One Jedi ideology is that of simplicity and harmony with nature. Though they are not adverse to technology they do not rely on it, relying on their own connection with the force to navigate their various dangers. The most prominent and obvious example of this was the destruction of the first Death Star, as Luke is guided by the force to hit the exhaust port with the proton torpedo, rather than relying on the target computer that failed for Red Leader when he fired his shot.
The lack of technology in Jedi traditions is drawn into stark contrast by the Sith’s reliance on technology. Where the Jedi rely on their senses and intuition to gain influence the Sith construct a giant, technological, planet destroying weapon. Then you look at Darth Vader, how was it that Obi Wan described his fallen friend? ‘He’s more machine now than man.’ Then of course there’s the big boss, the Emperor, Darth Sideous. His deformed body is almost against life as a concept entirely. His twisted and demented being resides in a primarily technological environment, a planet destroying weapon as it happens. Even on a soulful level technology is morally wrong for Star Wars. Darth Vader’s final request is for Luke to remove his mask, the symbol of his artificial casing.

____

[The task]: From the Star Wars passage, reproduce the part starting with "One Jedi ideology" and going on through "fired his shot.", switching "exhaust port" to "thermal exhaust port".

____

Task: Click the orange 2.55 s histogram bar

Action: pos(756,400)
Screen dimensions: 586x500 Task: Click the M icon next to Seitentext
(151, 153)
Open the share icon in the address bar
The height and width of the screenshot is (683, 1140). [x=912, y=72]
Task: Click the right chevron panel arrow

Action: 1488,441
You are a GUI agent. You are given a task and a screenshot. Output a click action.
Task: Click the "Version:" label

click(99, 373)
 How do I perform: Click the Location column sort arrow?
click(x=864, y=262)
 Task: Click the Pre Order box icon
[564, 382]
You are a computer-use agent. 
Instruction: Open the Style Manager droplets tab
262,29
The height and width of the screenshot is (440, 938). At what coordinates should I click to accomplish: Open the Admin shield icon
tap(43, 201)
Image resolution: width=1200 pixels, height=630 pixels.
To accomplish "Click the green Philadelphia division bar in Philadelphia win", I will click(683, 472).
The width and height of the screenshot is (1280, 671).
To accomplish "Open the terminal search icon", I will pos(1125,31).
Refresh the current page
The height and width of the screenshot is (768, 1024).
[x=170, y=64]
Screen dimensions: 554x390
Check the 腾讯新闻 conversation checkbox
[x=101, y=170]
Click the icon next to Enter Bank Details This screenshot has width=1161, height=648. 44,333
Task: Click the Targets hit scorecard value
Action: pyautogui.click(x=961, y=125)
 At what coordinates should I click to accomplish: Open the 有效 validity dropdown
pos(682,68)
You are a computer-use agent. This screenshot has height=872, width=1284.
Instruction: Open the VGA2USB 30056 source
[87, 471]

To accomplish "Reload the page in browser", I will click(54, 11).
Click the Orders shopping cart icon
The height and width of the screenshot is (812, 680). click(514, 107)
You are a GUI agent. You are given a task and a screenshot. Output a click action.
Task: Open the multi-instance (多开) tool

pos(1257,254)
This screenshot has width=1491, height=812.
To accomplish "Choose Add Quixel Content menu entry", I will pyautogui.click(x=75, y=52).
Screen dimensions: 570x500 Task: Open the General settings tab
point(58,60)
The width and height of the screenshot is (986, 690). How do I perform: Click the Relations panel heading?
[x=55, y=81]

____

[Complete answer]:
One Jedi ideology is that of simplicity and harmony with nature. Though they are not adverse to technology they do not rely on it, relying on their own connection with the force to navigate their various dangers. The most prominent and obvious example of this was the destruction of the first Death Star, as Luke is guided by the force to hit the thermal exhaust port with the proton torpedo, rather than relying on the target computer that failed for Red Leader when he fired his shot.